Stylus, s.e. is an entertainment and DJ company, A/V production, and our focus is on helping clients make great events even better.

When did you first feel the impact of the COVID-19 restrictions in your work/business? I can tell you exactly the moment everything changed. I played at a local bar right down the street from here, 3-days a week, every week for almost a decade. I’m there, it’s a Wednesday night and the day before, the Ivy League had shutdown their basketball tournaments for both men and women…now, it’s Wednesday, and I’m at the bar [working]. It’s 10:30/11:00pm and there’s a tv on and the bar’s not packed, but there are people there – real smooth vibe – and I look up and see the tv, and it just feels different. I’m looking at the screen and I see that the NBA has just canceled their game. I think it’s the Thunder and the Jazz that are playing that night, and the NBA stops the game and makes the fans leave! And, that that’s when everything changed. As soon as that happened, I realized that there’s no half-assing this. We had a chance to get it and we hadn’t done it yet and this was the consequence of that. There was a part of me that was hoping that we were going to be able to go at a diminished capacity but still be able to keep going.
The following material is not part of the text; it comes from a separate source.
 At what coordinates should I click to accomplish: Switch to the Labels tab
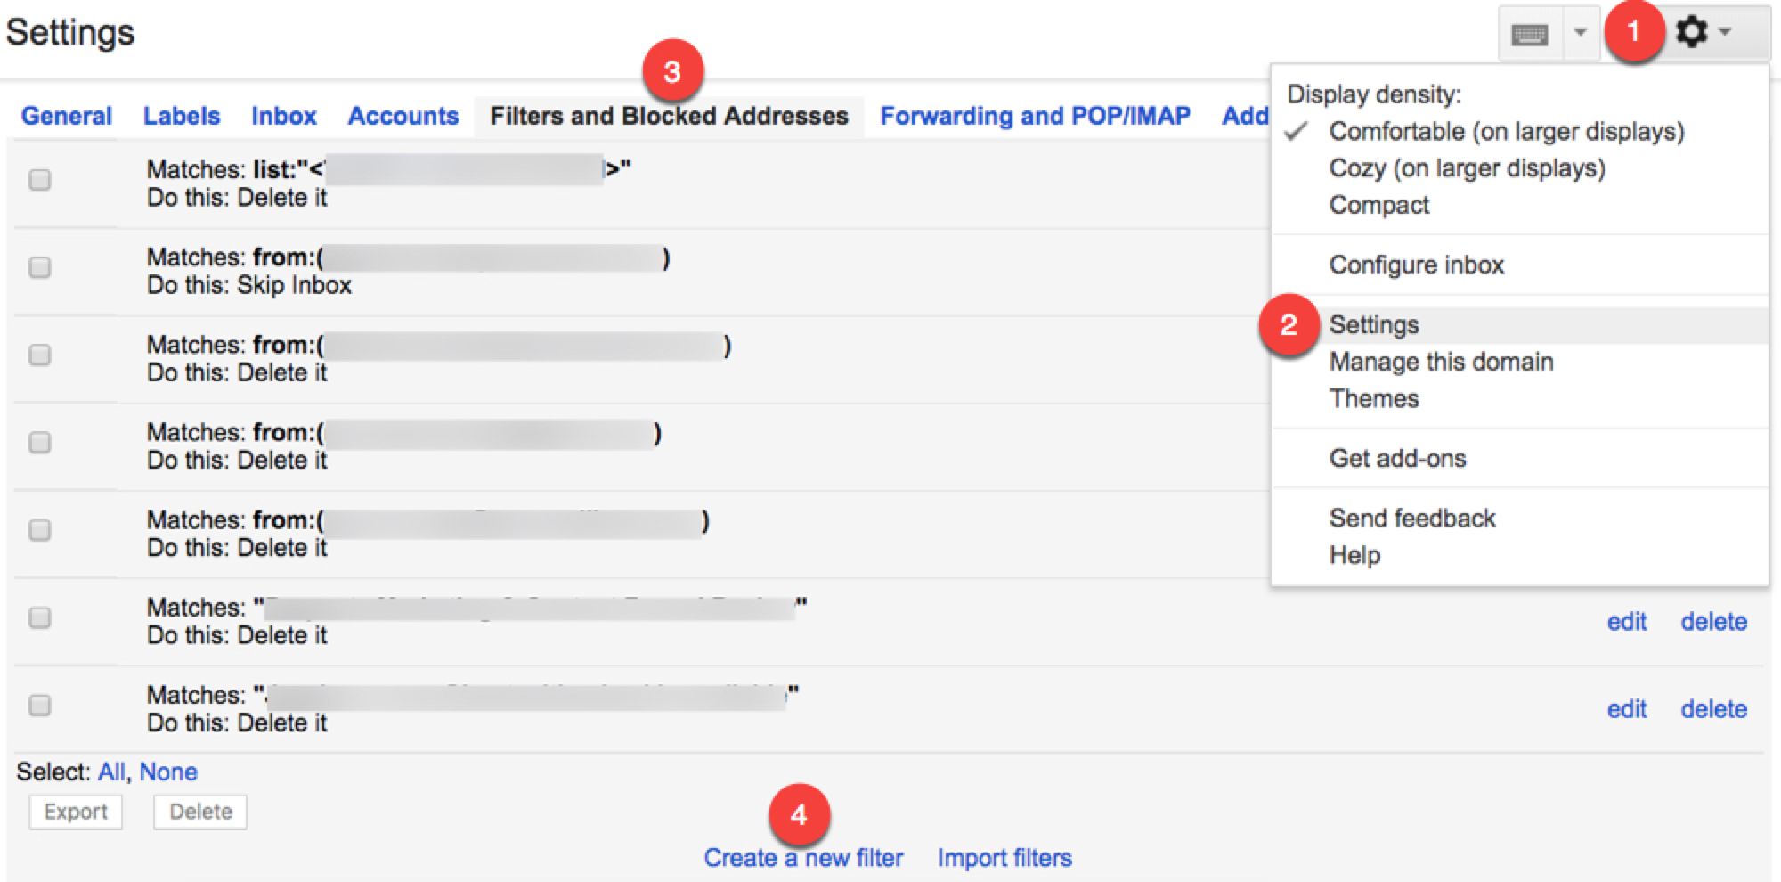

Everybody at the bar said St. Patrick’s Day will tell us everything we need to know about whether or not we can survive. That next day, Thursday, was when the President gave his Oval Office address at 9pm. He says we’re going to marshal the full power of the federal government to stop this in its tracks, our CDC is the best in the world, everybody use due diligence, wash your hands, take steps cover your face, etc. He legit said these things, and I was like ‘oh, ok this is full-on now.’ That weekend, Friday and Saturday, is usually one of the biggest weekends of the entire year for that portion of my industry and it was not busy. It just wasn’t. We were probably running at 30-40% of what we normally run. It just wasn’t slammed. Ordinarily we’d be slammed all day. For St. Patrick’s Day we usually start at 2pm and end at 2am, and we’ve got multiple DJs out there, a full-rotation, and that’s just not what happened. People were just not showing up, which meant that they had the fear. Right after the Oval Office address is when people got the fear. Okay, this is a big deal. And, after that, we got the state mandate that shutdown all the bars and it was such a blood bath.
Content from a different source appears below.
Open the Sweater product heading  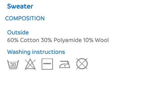[x=20, y=6]
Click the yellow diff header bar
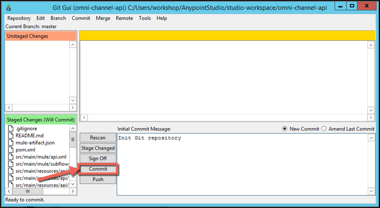 [227, 36]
The day after the President’s announcement, Friday, I lost $50,000 in bookings in just a couple of hours. We handle a lot of corporate clients: tech firms, real estate firms, that we do multiple events for and we’re talking about just a couple of events: $50,000. Gone. Canceled flat out. Every corporate event that had been confirmed, canceled. Every event that was pending said we can’t do this. Every wedding – and that was just the beginning. I lost on the order of $500,000 in just a couple of weeks, and that’s not including the business we didn’t get. Everything said and done, it’s just a ridiculous amount. I’m operating – even with what we’ve been able to do - at 25% and we’re the lucky ones. That’s the mindboggling thing about this.

We’ve tried to maintain and do everything we could to make sure that people are taking adequate and appropriate steps to handle this responsibly. One of our DJs watched his mother die of COVID 6-weeks ago. She was in a nursing home.
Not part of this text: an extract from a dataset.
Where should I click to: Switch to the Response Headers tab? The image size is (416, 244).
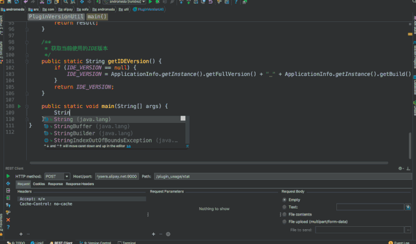(x=79, y=184)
This is directly impacting people and their ability to do much of anything. We’re very social people; we thrive off the energy. I genuinely love seeing people. It’s what makes being in this industry so great, and that is, in many ways, one of the hardest parts about this [past year]: the relative paralysis. Everything still feels frozen in time from March of last year – it’s amazing.

My staff doesn’t encounter each other. My staff – those who are still left – I had 17 going into the pandemic, and I’ve got 5 now. And we’re all just hanging on. I’m throwing every possible show at my staff because, in a lot of cases, they need it more. I have budgeted extraordinarily well. If I don’t work for the next couple of years, we’re going to keep our house. My wife is still working. Some of my guys aren’t like that. They need everything I can possibly get them. We’ve got these restaurants that we’ve been doing shows at and, of my staff, 3 of them have caught COVID over the past 2 months and, luckily, we’re doing enough testing that we’ve been able to identify it before they go back out.

I still require people to wear masks, require people to go above and beyond the recommended safety recommendations. At no point can we be responsible for anybody else getting COVID, period, end of story. Wear your face mask. If you can, wear your face shield. You’d better be 6-feet away, do not lean in and talk to anybody. Really basic things but if my guys are getting COVID, they’re not getting it because of restaurant contact. Every time one of my guys has gotten COVID, they’ve gotten it from family contact. We’re running short staffed and we’re still trying to fill these gigs, but you’re looking it going, ‘how do we move forward from here’ and ‘what can we possibly do?’ As far as these guys, they’ve now got immunity for 3 months, but please go ahead and get the vaccine. We’re are exposed. We are very exposed, and we don’t want to be in a position where we can expose others.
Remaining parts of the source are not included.